US households feel more pain
The Conference board measure of consumer confidence is following the University of Michigan index sharply lower as the rising cost of living, falling equity markets and concerns over what higher interest rates might mean for the economy weigh on minds
Consumer concerns intensify as recession talk grips the market
The Conference board measure of consumer confidence fell more than expected in June to 98.7 from a downwardly revised 103.2 (consensus 100). The forward-looking expectations component bore the brunt, dropping from 73.7 to 66.4, taking this series to the lowest level since 2013. Respondents are becoming more pessimistic on business conditions, employment and their own income outlook. The current conditions series was little changed (147.1 versus 147.4 previously), presumably supported by the current strength of the jobs market and the positive support from wage gains.

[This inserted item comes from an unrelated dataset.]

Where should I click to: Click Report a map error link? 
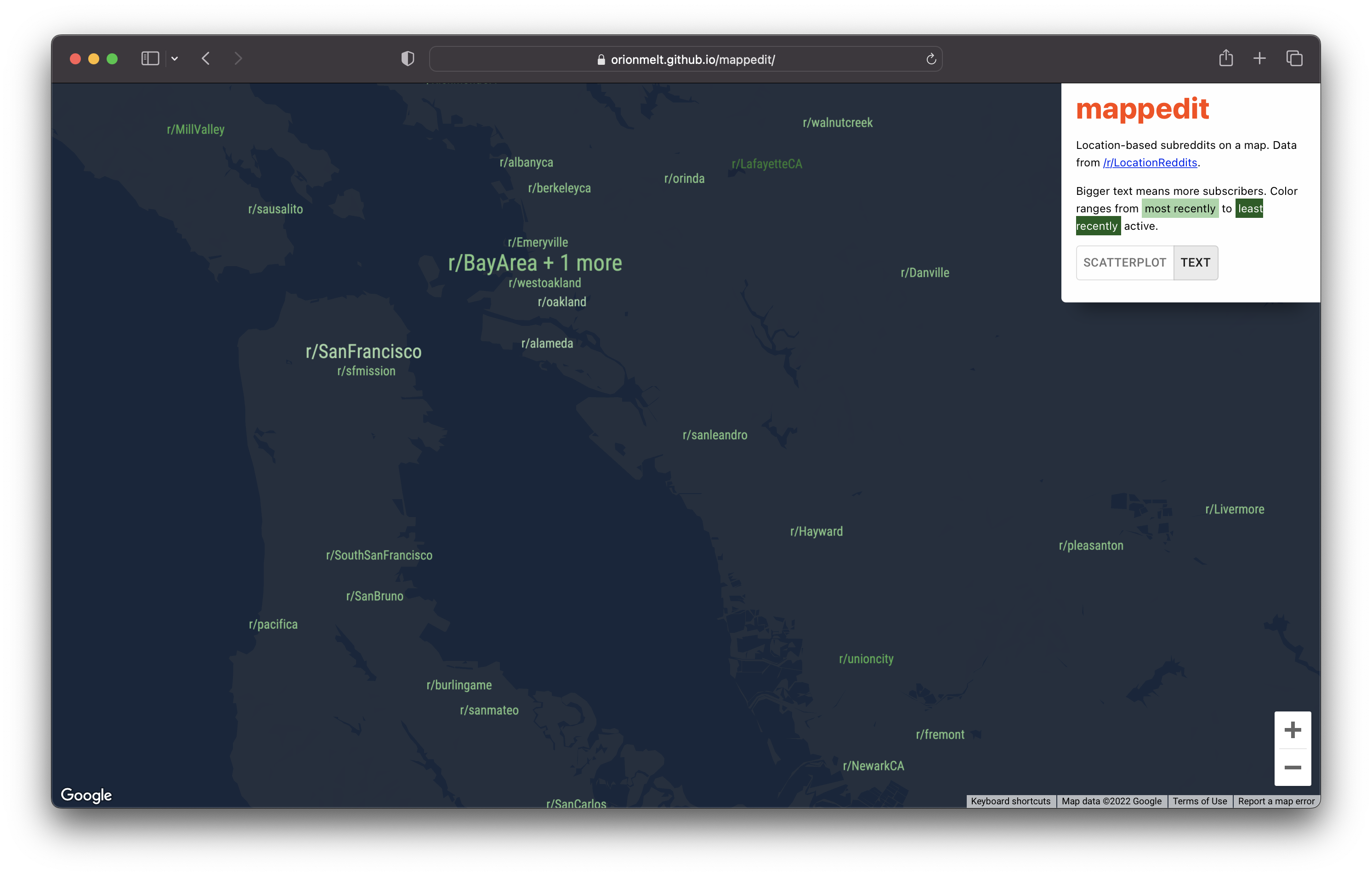1276,801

US consumer confidence measures
As the chart above shows the Conference Board confidence has not plunged as much as the University of Michigan sentiment index. That is because the Michigan measure seems to pick up more on the cost of living dynamics and financial positions so is perhaps more susceptible to equity market weakness and surging inflation. Traditionally, the Conference Board, is viewed as putting more emphasis on the labour market situation. Nonetheless, with both series clearly on a deteriorating trend, which won’t be helped by rising interest rates as the Fed focuses on getting inflation under control, the risks are firmly centered on a weaker performance from consumer spending in the second half of the year.

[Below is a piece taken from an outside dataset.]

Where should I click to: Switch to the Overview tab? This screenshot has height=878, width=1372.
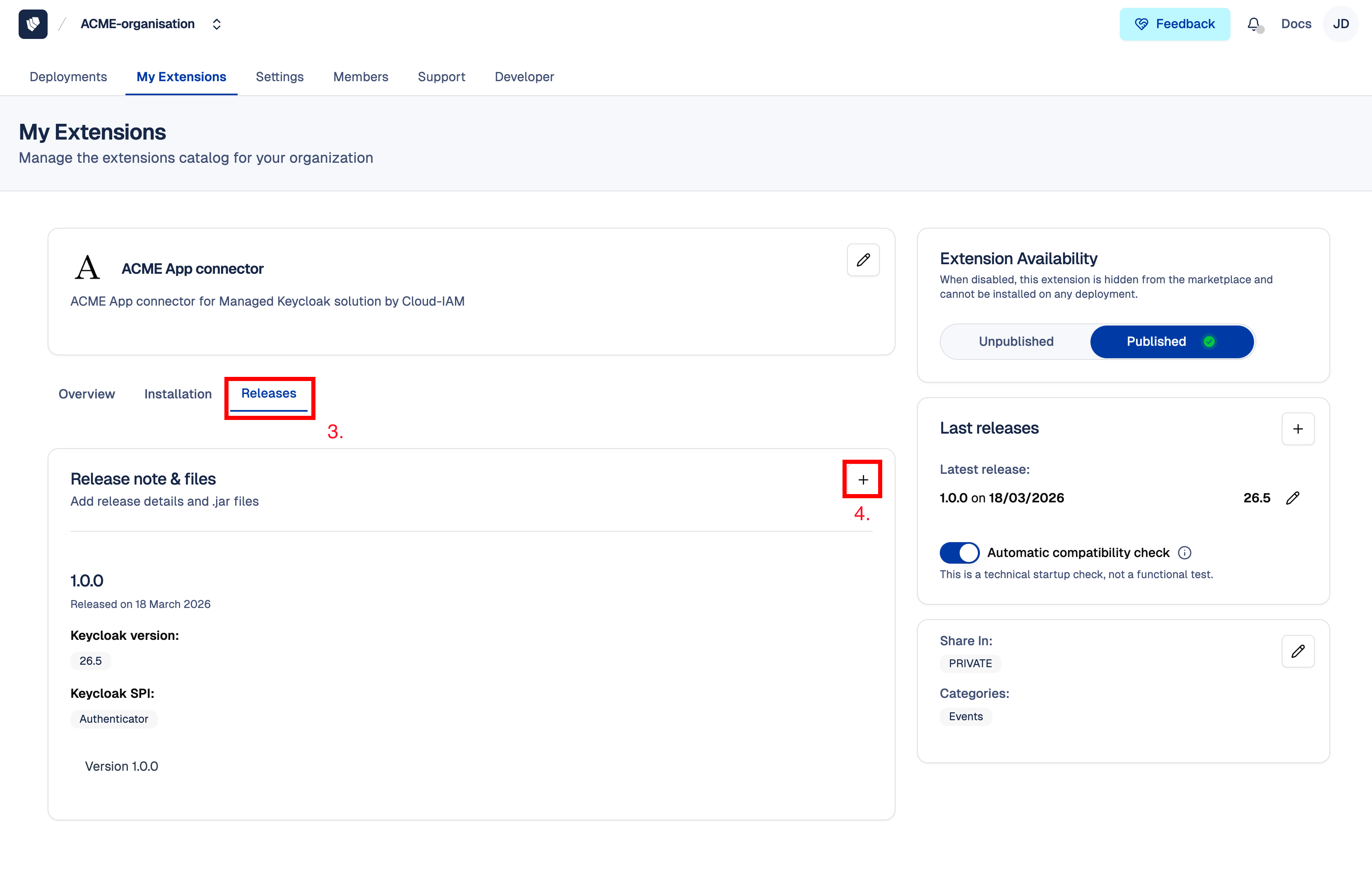point(87,394)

Solid house price gains continue
Rising interest rates and weak consumer confidence is not good news for the housing market even though the US Case-Shiller 20 city house price index rose 1.8%MoM/21.2%YoY in April. The strongest performers remain in the south (Tampa, Miami, Phoenix and Dallas) with the bottom performers in the North (Minneapolis, Chicago, Cleveland, New York). This means that nationally, home prices have risen 40% since the start of the pandemic as strong, stimulus fueled demand and greater options on where to live due to working from home, spurred buying activity amid a dearth of supply.
US house price levels through the pandemic
Housing boosts inflation for now, but expect a different story in 2023
The key take-away is that this series leads turning points in the primary and owners' equivalent rent series within CPI by around 14 months. The lag is due to actual rents typically only changing once a year while the survey respondents to the owners' equivalent rent series are not necessarily closely following house price changes month to month. The chart suggests that these housing CPI components will continue to keep headline and core inflation elevated for much of the rest of this year especially since housing is around 35% of the total basket of goods and services that make up CPI. It should support the 75bp case for the July FOMC meeting.
House prices and the key rent components within CPI
However, if we are right and the surge in mortgage rates, plunge in mortgage applications and more supply coming to the housing market soon starts to take the steam out of house prices, it could be a key component that drags CPI sharply lower in the second half of 2023. With Federal Reserve rate hikes and the strong dollar set to dampen activity and if favourable supply conditions emerge surrounding energy and supply chains, 2% inflation by the end of 2023 in not inconceivable.